Anyway, it probably starts with a lively bon voyage party for Billy, and the next thing we know Billy is stranded somewhere remote, exotic and dangerous with a BBC film crew. Where, and the exact perils I've yet to lock down. It's hard, because I've used so many locations before in other fics, but I like the continuing holiday from hell theme.
Why pick on the Beeb? Because I said Billy was doing a doco series for them, tv dino boy that he now is, and you'd never find a US crew outside a luxury hotel anyway (and having travelled with some Americans and experienced their amenties obsession first hand I feel I've earned the right to mock them, whining about the size of their ensuite when I'm practically using the loo at the local service station, bah!). No, for a far out nature doco it'll have to be either the Beeb or Aunty and I picked Beeb. Billy's mission is survive long enough to be rescued and reunited with a fretting Alan.

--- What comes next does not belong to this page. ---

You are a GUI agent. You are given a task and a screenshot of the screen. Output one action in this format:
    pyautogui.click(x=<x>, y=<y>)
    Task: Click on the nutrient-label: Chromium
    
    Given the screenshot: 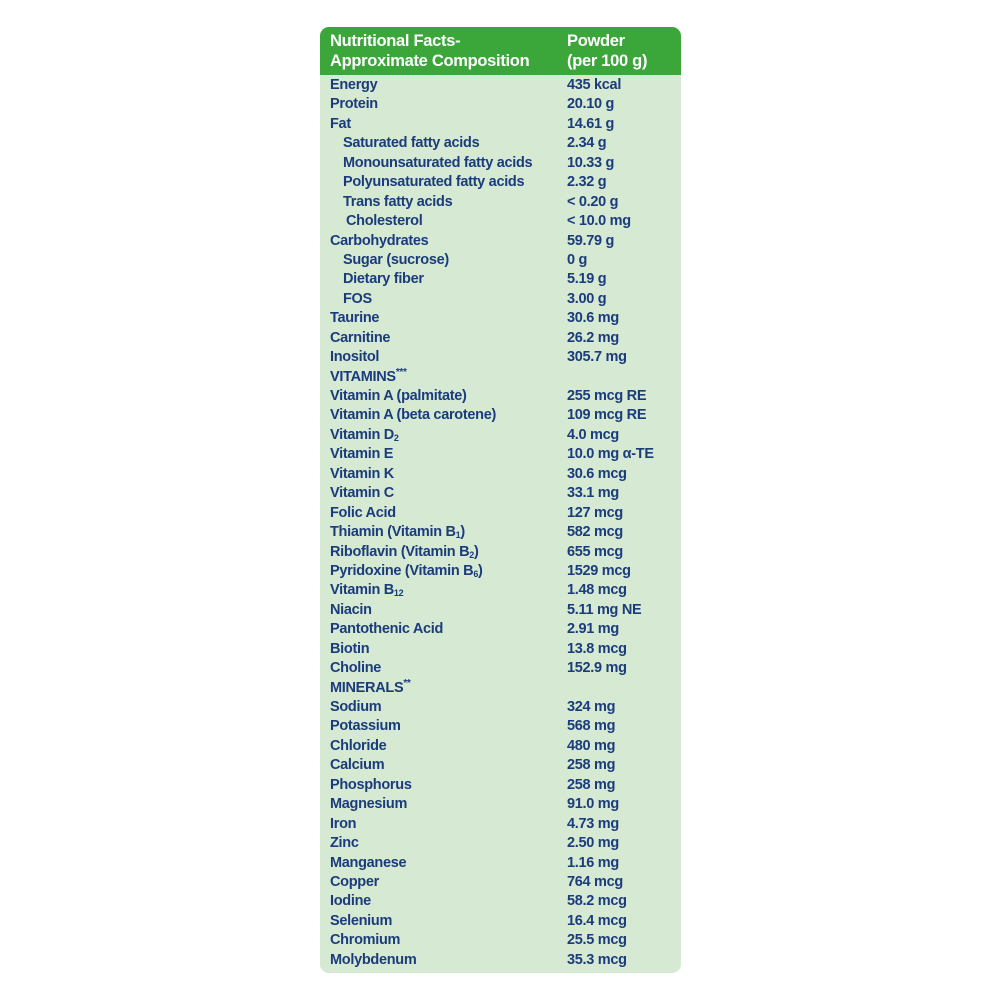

Meanwhile the dinos in the highlands (roamin in the gloamin?), having been flushed from the wilds by hapless squaddies, have returned home where they've eaten their crass American pop star owner (take that, foreign ownership!) and are loose on the estate. It was just more fun to hunt dinos in a haunted castle than the open wilds. Though I'll bag one or two in the wilds, to start off with.

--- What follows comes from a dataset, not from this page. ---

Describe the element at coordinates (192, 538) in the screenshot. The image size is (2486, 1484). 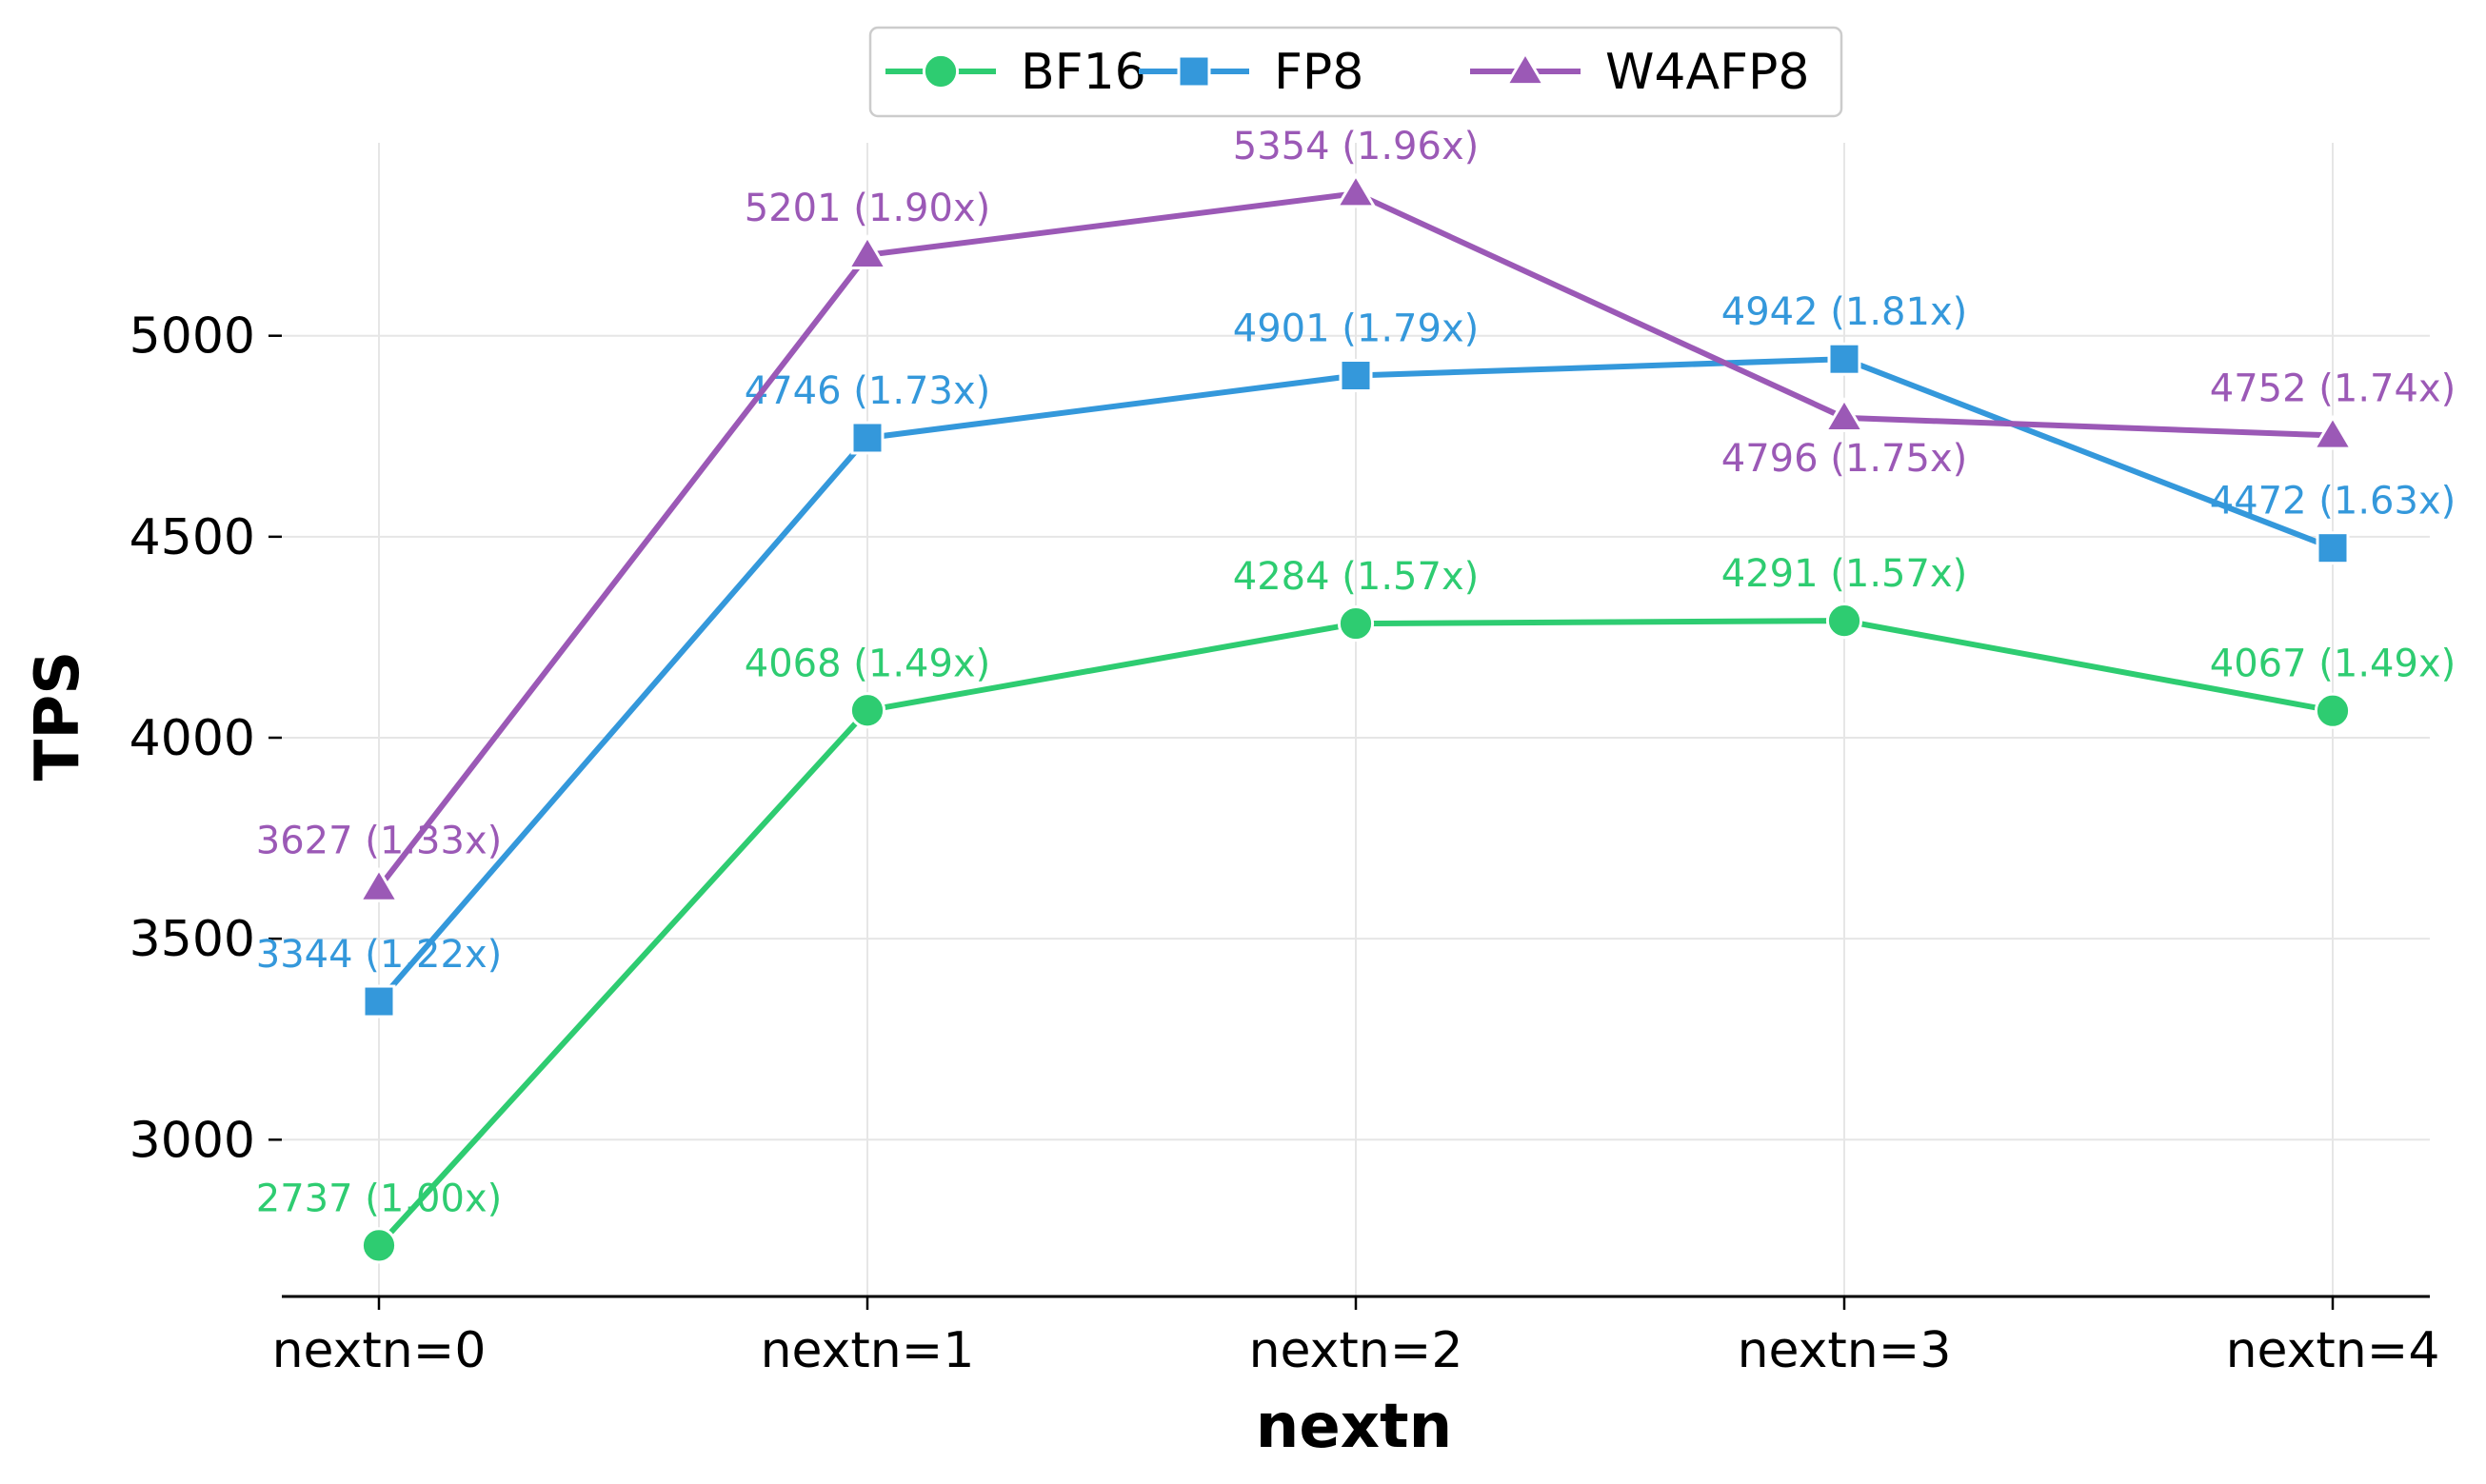
I see `y-tick-label: 4500` at that location.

I am going to be killed for what I wrote last night, but it was fun, and it was the way the fic played out in my head. A minor Gerry Anderson nod. Trust me, you'll know it when you see it. :P
Was annoyed this morning. There I was, in my very limited quiet time on the bus, thinking of more Billy and Alan plot, okay, they were smooching again, okay? But this guy keeps getting on, keeps sitting right up next to me no matter where I try to hide and plays his tinny radio at full volume on some right wing radio talk back show, shattering my morning peace. Arrrgh.
So, I didn't get far with the Alan and Billy thoughts for this morning. Damn it all, I want to finish at least one fic.
Tee hee. I've got them screaming, crying and begging for mercy over at the Colin photo list. Heh. Is it my fault they only print really, really, really gay-boy pictures of Colin here? Snigger.
Ah, the demographic that dare not speak its name.
Snort. You know you're really showing the effects of eight hours sleep - over three nights - when a fic typo replacing the o for an i in shot turns a tense scene into something amusingly scatalogical. Worse, you start thinking of things like Jurassic Park meets Mansfield Park (I don't fancy Henry's chances, myself) or Alan and Billy in a remake of One of Our Dinosaurs is Missing. Oh, bloody hell, I could, you know. Titter.
Sex sex sex, the number of the beast: still waiting for my copy of Omen III to arrive. You'd think a Kiwi would go out of his way to avoid a flick where there's a good chance the numbers 666 will show up in the script, but that's Our Sam, always up for a challenge. And if you don't know why that's hysterically funny, perhaps this snippet from the Herald (Column Eight, 23 July 2003) will clue you in:
- Found in the Mosman Daily: Seal-A-Fridge mobile service is available sex days a week and offers a 12- month guarantee. "Is this," asks a reader, "an NZ firm or is it offering more than just repairs?"